■ Task data ■
++++++++++++++++++++
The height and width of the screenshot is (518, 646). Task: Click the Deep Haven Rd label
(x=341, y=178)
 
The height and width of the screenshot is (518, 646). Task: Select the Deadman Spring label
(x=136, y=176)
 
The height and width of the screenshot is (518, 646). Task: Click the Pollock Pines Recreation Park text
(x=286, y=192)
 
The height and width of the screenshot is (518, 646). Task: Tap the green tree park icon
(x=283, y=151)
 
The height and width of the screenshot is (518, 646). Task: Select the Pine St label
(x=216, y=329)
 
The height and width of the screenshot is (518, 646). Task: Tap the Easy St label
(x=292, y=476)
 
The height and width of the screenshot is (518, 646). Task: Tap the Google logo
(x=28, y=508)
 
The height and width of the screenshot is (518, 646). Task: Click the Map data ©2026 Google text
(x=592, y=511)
++++++++++++++++++++
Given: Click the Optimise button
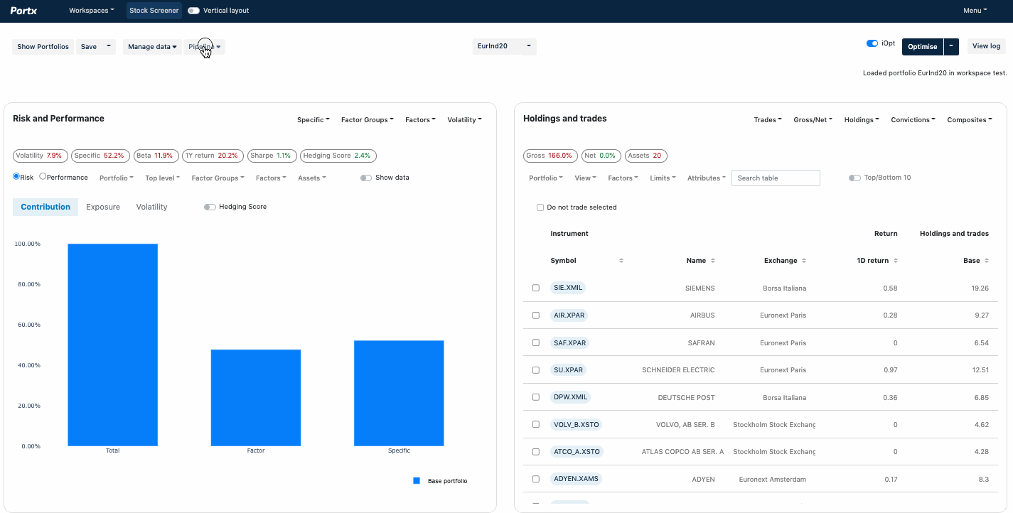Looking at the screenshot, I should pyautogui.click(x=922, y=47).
++++++++++++++++++++
Please repeat the material, beginning at the line that has "Haven Rd label" and stopping after the line that has "(x=592, y=511)", with "Tap" replaced by "Press" and everything else unchanged. Give back only those lines.

The height and width of the screenshot is (518, 646). Task: Click the Deep Haven Rd label
(x=341, y=178)
 
The height and width of the screenshot is (518, 646). Task: Select the Deadman Spring label
(x=136, y=176)
 
The height and width of the screenshot is (518, 646). Task: Click the Pollock Pines Recreation Park text
(x=286, y=192)
 
The height and width of the screenshot is (518, 646). Task: Press the green tree park icon
(x=283, y=151)
 
The height and width of the screenshot is (518, 646). Task: Select the Pine St label
(x=216, y=329)
 
The height and width of the screenshot is (518, 646). Task: Press the Easy St label
(x=292, y=476)
 
The height and width of the screenshot is (518, 646). Task: Press the Google logo
(x=28, y=508)
 
The height and width of the screenshot is (518, 646). Task: Click the Map data ©2026 Google text
(x=592, y=511)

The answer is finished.